Problem statement
The line containing "Click the first" marks the end: copy exactly every line from the start of the records below up to and including it, leaving out pictures.

Source information
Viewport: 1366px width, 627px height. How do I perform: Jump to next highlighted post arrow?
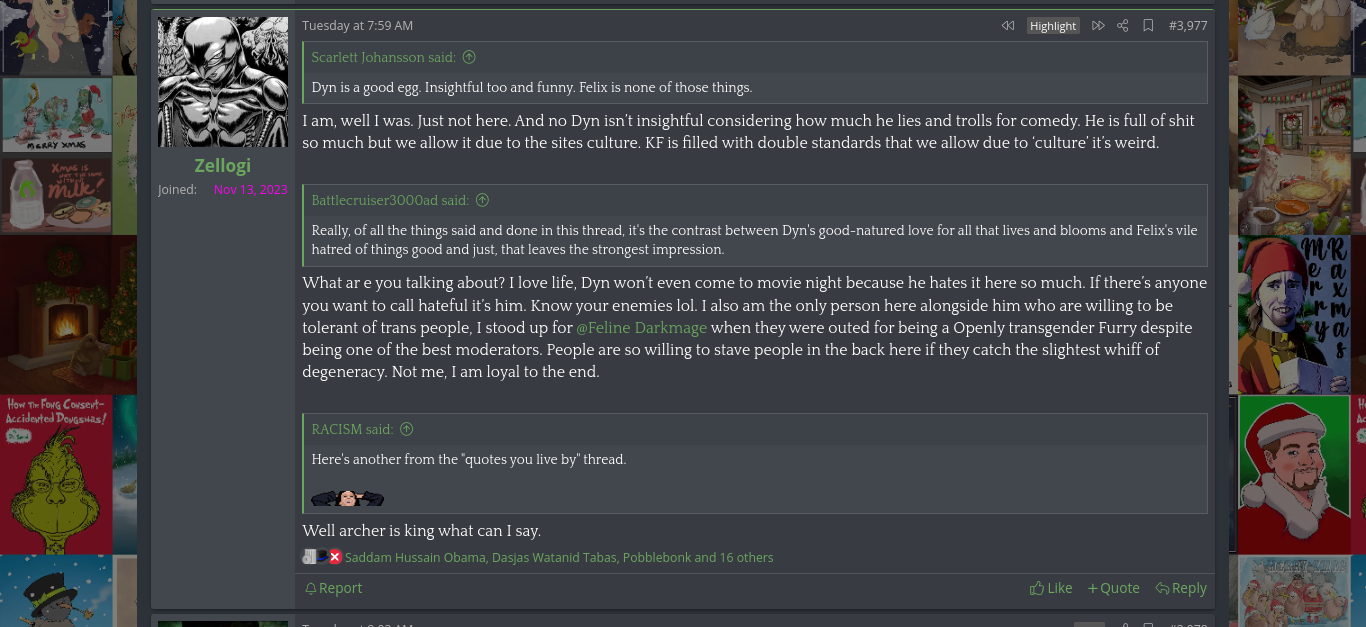click(x=1098, y=26)

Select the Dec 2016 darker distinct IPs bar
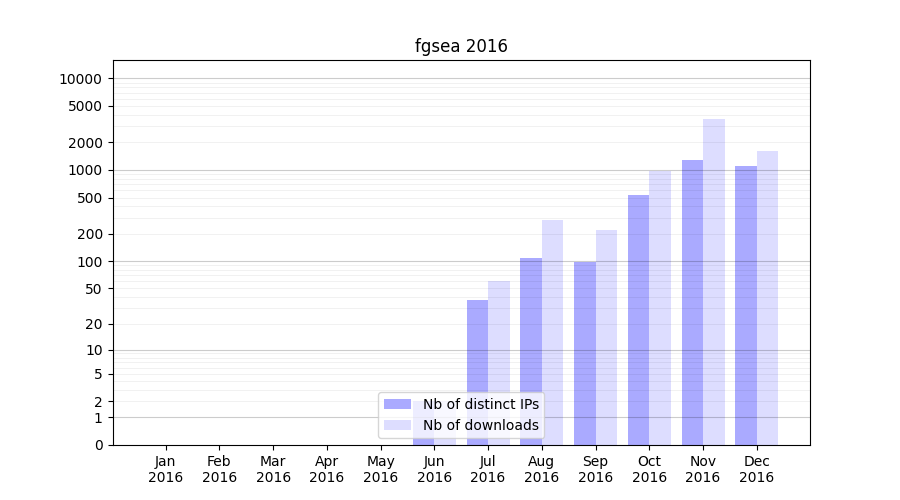[x=746, y=305]
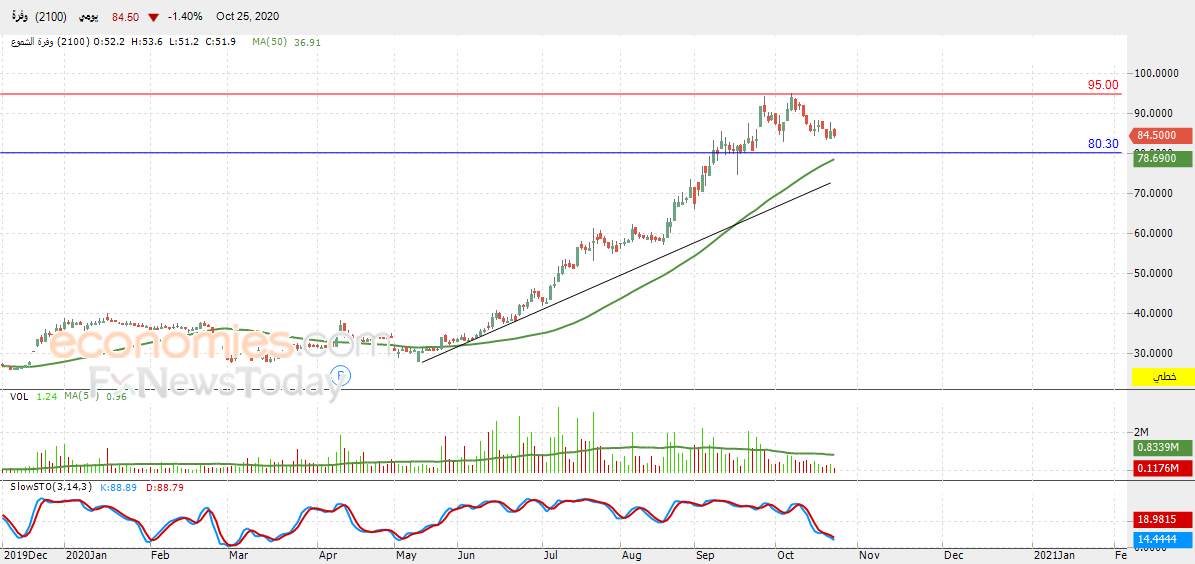The height and width of the screenshot is (564, 1195).
Task: Toggle the SlowSTO(3,14,3) indicator label
Action: tap(48, 487)
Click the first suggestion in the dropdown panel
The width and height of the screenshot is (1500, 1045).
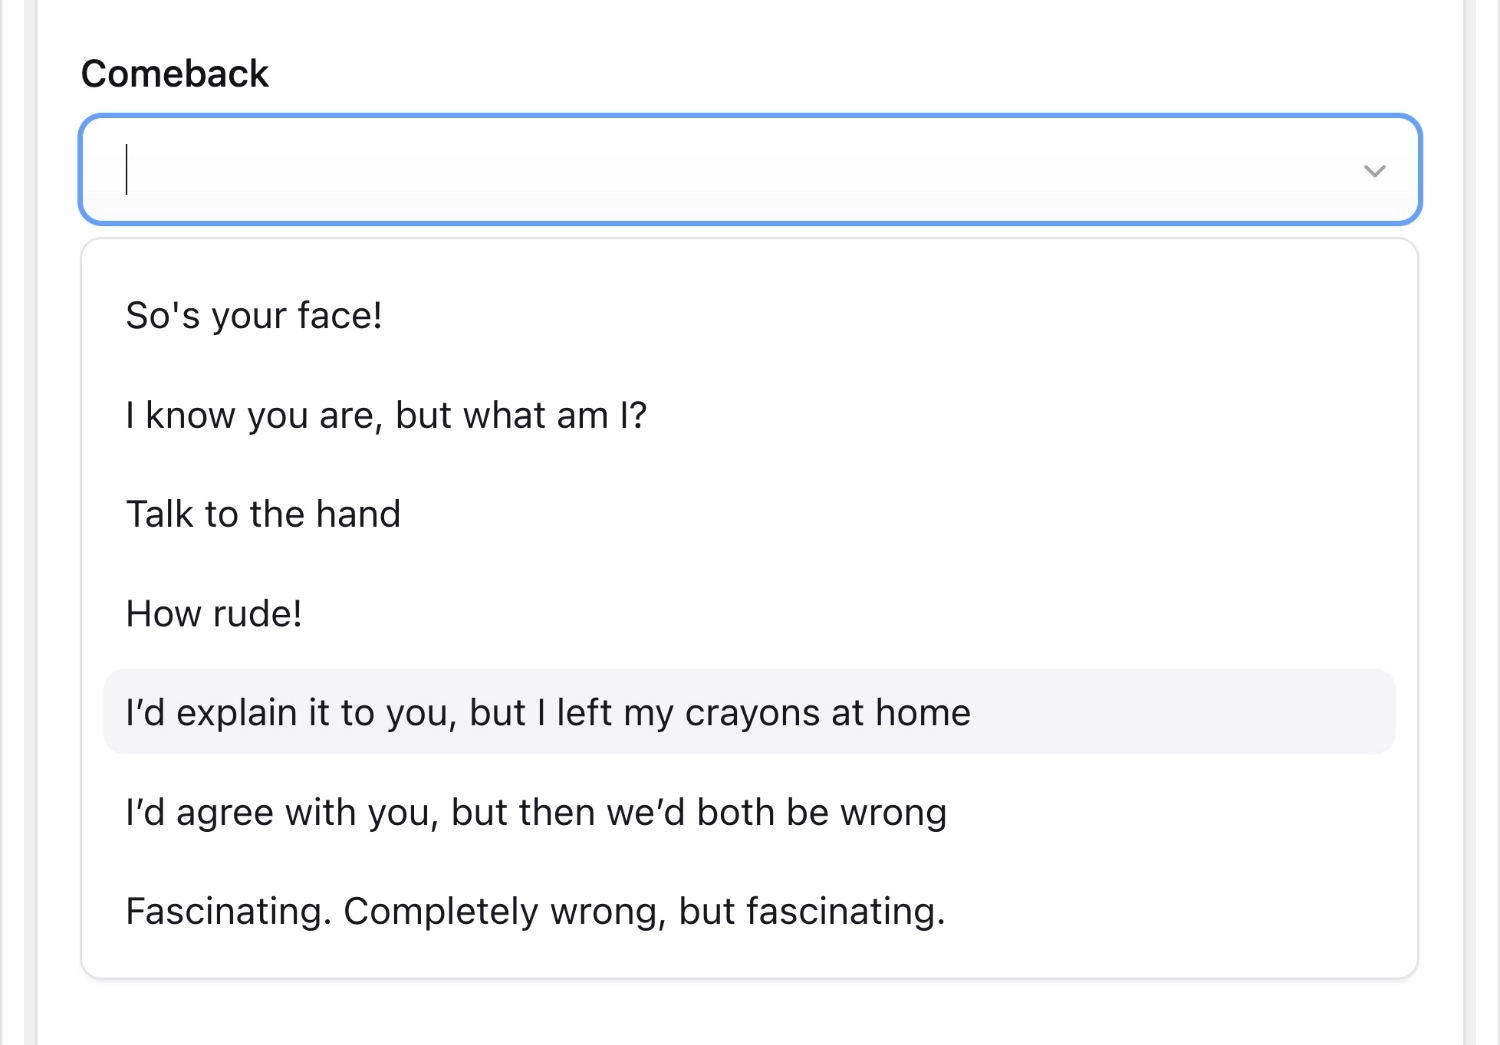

Reply to the exercise
Viewport: 1366px width, 627px height. How do I perform: Jump to next highlighted post arrow?
click(x=1098, y=26)

Select the Dec 2016 darker distinct IPs bar
[x=746, y=305]
The height and width of the screenshot is (564, 1195).
Task: Toggle the SlowSTO(3,14,3) indicator label
Action: tap(48, 487)
Click the first suggestion in the dropdown panel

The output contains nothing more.